The only words that come to mind right now are the following: holy. cow. I know this expression is crazy and makes no sense, but it sums up what God has been doing in my life this weekend.
It started out like any other Saturday. I woke up determined that it was going to be a good day- great in fact. I got Amirah dressed and made her pancakes. I saved the rest of the pancakes for Ysmaille, feeling like a good wife and mother. Then it happened. I snapped.
To make a long story short (and save myself some embarassment) I put unrealistic expectations on Ysmaille and questioned his love for me. Then I blamed it on the birth control pills. I stuck with that excuse until Sunday afternoon when I told my sister-in-law the gory details of the argument Ysmaille and I had.

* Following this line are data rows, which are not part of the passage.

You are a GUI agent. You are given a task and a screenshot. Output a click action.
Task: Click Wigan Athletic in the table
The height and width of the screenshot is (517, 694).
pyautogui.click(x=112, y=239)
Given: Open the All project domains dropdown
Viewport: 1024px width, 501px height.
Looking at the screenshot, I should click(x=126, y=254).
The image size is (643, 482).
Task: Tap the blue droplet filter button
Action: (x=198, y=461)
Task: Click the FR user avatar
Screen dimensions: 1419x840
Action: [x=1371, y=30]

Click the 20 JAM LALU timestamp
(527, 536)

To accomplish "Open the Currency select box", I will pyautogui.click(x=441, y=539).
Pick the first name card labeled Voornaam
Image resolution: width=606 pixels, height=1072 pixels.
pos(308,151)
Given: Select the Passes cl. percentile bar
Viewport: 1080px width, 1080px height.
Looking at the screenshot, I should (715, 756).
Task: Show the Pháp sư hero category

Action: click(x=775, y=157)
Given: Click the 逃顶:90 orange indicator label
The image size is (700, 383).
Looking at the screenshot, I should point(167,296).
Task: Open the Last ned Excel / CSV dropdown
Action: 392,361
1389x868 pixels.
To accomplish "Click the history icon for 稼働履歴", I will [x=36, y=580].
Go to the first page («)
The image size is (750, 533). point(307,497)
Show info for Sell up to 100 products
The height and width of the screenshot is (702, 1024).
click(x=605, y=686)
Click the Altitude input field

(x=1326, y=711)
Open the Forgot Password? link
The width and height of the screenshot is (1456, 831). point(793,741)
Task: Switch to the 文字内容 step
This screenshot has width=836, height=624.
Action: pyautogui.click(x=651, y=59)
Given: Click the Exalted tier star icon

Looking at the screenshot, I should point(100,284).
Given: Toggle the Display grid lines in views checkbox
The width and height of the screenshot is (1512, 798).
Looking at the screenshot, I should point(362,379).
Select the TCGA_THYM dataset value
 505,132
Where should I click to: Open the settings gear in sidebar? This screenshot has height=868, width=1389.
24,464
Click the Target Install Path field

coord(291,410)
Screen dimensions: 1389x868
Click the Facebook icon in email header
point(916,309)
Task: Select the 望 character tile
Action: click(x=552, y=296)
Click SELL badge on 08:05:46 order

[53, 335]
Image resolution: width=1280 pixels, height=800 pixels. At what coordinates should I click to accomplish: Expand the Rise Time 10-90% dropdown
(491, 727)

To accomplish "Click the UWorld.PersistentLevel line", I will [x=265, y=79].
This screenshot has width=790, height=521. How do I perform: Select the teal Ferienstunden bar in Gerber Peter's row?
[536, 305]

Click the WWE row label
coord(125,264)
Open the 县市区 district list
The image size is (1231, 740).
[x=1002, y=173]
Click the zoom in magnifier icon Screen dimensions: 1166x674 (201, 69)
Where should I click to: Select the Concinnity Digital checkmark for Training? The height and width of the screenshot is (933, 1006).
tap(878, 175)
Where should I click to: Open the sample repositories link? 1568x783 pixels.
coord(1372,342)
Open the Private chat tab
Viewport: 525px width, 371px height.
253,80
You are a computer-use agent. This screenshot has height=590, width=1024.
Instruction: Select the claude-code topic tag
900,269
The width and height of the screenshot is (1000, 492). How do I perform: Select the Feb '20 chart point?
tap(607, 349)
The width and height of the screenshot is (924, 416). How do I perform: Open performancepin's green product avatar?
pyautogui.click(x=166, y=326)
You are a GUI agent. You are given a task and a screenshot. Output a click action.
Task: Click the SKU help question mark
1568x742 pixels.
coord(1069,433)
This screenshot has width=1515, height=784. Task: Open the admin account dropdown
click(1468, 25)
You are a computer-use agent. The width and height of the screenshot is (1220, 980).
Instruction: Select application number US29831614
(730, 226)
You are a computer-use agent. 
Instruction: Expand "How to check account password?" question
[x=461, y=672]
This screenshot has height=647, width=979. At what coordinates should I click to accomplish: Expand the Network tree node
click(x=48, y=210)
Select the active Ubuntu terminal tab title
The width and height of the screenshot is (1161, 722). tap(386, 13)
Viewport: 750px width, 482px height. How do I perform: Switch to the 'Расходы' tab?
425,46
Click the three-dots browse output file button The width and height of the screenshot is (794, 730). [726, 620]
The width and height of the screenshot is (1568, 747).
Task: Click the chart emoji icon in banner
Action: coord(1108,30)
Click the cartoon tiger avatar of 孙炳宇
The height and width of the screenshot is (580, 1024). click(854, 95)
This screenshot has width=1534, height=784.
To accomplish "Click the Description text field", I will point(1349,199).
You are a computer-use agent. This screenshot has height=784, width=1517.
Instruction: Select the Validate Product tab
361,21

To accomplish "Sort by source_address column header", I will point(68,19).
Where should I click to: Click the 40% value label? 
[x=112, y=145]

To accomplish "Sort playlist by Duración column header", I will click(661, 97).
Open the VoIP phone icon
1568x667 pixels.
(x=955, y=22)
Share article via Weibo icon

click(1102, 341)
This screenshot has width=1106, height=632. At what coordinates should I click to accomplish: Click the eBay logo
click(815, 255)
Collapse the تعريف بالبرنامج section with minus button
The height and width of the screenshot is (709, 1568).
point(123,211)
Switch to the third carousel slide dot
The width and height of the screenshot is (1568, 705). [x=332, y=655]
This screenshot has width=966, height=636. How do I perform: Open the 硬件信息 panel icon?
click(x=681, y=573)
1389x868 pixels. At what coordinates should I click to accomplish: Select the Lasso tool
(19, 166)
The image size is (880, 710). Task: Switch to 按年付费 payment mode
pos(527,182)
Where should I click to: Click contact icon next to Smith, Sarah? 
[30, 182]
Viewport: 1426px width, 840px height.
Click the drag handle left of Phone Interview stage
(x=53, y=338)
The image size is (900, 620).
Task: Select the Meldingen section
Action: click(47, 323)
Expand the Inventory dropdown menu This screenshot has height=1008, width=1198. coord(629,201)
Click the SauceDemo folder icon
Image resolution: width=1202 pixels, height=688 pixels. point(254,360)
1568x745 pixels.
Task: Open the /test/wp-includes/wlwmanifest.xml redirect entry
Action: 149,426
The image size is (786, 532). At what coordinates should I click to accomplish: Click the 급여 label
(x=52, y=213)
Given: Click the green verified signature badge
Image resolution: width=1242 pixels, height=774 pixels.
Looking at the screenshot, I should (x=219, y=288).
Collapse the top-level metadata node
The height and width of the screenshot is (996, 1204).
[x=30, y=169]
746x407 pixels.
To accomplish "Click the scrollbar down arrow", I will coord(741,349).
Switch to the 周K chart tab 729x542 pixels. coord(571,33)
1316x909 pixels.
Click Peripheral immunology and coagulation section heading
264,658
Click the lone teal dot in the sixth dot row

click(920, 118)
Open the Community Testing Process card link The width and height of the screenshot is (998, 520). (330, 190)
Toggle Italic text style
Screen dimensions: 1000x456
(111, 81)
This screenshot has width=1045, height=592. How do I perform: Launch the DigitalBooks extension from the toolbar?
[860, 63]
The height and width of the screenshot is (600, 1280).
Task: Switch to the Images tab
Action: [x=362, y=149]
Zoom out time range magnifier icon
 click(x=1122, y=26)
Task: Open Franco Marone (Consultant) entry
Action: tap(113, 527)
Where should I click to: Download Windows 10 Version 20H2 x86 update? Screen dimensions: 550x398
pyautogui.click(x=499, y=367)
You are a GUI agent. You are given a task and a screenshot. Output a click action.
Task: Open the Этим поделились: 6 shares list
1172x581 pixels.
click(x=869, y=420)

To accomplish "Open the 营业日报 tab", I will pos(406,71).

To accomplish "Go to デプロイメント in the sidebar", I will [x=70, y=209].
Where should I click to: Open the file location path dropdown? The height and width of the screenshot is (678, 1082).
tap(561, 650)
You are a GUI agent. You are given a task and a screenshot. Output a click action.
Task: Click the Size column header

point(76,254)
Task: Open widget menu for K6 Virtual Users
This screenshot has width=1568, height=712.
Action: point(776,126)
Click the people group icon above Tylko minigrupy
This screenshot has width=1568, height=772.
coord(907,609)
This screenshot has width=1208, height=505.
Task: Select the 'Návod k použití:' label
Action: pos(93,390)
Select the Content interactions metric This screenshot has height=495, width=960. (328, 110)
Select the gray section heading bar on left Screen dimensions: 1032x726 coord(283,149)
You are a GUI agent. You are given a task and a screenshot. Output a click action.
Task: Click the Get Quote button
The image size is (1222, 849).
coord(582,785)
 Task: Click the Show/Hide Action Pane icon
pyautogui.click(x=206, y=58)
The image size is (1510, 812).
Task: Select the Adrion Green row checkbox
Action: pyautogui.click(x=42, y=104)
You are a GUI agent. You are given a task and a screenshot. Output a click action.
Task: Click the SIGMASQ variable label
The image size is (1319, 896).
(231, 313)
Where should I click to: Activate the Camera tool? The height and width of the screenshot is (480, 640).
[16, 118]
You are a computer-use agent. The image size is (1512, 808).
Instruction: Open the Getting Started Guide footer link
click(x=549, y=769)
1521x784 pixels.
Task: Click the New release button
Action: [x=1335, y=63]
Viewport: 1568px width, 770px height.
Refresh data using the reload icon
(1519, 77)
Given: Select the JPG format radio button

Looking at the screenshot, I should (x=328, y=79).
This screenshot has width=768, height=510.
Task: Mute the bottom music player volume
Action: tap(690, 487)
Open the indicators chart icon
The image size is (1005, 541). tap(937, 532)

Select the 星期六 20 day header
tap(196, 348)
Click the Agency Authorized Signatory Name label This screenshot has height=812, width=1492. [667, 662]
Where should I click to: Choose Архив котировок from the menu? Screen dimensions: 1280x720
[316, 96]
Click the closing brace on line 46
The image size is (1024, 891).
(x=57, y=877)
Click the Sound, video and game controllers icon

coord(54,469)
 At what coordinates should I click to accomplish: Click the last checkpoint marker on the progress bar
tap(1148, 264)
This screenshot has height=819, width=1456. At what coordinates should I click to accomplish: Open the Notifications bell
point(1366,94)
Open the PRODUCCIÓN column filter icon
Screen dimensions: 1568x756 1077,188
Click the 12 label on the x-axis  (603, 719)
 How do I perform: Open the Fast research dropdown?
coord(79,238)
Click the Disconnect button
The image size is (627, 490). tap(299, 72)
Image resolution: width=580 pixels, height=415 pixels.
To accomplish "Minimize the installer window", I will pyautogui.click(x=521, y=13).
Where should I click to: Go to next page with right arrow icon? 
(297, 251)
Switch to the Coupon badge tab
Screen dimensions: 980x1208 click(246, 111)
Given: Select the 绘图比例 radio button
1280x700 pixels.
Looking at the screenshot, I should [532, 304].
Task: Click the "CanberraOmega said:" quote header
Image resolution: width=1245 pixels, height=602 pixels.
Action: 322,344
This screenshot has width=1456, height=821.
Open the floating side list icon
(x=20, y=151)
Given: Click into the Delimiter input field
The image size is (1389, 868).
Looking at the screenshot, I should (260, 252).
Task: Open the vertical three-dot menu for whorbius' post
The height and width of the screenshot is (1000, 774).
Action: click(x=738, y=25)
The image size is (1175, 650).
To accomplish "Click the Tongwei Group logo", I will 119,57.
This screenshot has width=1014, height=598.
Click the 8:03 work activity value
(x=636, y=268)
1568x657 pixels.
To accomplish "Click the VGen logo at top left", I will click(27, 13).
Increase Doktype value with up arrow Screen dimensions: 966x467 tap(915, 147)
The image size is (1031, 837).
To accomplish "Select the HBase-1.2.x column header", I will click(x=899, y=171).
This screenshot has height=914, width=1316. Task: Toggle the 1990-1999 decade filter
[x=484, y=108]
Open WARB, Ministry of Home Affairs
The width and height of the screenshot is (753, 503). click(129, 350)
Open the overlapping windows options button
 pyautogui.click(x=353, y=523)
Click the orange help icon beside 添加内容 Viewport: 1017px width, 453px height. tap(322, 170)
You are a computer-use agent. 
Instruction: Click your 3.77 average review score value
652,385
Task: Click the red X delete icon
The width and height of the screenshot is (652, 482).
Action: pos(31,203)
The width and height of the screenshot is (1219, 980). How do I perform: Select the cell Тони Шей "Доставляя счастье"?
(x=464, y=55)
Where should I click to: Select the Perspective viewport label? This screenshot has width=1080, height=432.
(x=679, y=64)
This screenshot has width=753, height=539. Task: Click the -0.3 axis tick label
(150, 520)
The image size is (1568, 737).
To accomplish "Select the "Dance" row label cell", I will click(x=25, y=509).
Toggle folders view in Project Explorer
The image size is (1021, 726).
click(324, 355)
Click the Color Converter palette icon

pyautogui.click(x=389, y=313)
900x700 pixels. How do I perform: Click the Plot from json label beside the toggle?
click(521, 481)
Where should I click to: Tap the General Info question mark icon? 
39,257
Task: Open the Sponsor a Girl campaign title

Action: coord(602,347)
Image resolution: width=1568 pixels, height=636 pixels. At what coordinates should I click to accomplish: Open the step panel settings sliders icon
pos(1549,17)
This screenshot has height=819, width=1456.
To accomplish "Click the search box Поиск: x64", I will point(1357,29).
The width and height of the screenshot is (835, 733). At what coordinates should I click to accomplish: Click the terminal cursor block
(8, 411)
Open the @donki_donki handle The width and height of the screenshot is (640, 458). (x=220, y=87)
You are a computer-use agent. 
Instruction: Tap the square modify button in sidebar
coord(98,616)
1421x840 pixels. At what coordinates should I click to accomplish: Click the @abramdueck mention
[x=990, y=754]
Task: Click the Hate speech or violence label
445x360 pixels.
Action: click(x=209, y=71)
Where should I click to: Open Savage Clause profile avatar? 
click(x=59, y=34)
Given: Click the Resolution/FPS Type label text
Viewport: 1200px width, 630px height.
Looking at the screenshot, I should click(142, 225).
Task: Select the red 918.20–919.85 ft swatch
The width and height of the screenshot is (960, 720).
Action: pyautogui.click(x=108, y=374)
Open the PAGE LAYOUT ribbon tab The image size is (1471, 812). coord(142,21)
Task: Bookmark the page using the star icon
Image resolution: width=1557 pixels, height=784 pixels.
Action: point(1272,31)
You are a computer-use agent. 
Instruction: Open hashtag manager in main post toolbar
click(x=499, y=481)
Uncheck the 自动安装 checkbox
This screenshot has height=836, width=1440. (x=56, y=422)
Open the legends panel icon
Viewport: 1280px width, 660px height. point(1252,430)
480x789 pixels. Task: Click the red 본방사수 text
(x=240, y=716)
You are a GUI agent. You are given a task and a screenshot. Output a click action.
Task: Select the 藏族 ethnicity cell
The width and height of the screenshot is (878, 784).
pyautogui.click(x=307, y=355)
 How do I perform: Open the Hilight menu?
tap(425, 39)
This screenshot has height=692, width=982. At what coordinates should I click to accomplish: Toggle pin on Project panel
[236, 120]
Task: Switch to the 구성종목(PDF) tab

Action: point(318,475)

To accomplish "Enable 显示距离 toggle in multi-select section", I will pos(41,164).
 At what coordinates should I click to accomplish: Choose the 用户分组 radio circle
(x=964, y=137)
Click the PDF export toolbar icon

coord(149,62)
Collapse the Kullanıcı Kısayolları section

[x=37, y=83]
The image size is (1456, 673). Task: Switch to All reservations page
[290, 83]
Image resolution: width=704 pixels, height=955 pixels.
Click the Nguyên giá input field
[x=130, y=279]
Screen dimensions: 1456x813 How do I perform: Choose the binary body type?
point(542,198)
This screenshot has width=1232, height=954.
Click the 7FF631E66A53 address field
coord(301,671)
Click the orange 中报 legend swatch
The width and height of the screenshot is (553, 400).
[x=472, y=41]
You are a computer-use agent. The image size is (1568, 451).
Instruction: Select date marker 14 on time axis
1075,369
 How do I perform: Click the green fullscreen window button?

You know what she did? She told the truth in love. She told me that I expect too much of myself, too much of Ysmaille, and if I'm not careful I'll do the same thing to Amirah, making her feel like she won't ever be able to measure up.
I realized that even though my hormones might be out of whack due to the birth control I'm on, it's also a very real possibility that I'm "manifesting." Brad McClendan (spelling?) says that before God is able to deal with the ugliness inside of us that we have to manifest. That's what I've been doing over the past several weeks. Now I have to deal with the fact that I am not perfect. I can't do it all. Ysmaille cannot be everything for me. And my beautiful Amirah will do things that won't be perfect and I need to be okay with it.
So, things might look different around here over the next few weeks. You might see Ysmaille giving Amirah juice and maybe she'll even have a hot dog. (gasp!) After all, he is her father and desires only good things for her, so if he feels like hot dogs and eggs are okay for her dinner then I'm going to take a deep breath and be okay with it too. I can't believe I just said that. See what I mean? Holy. Cow.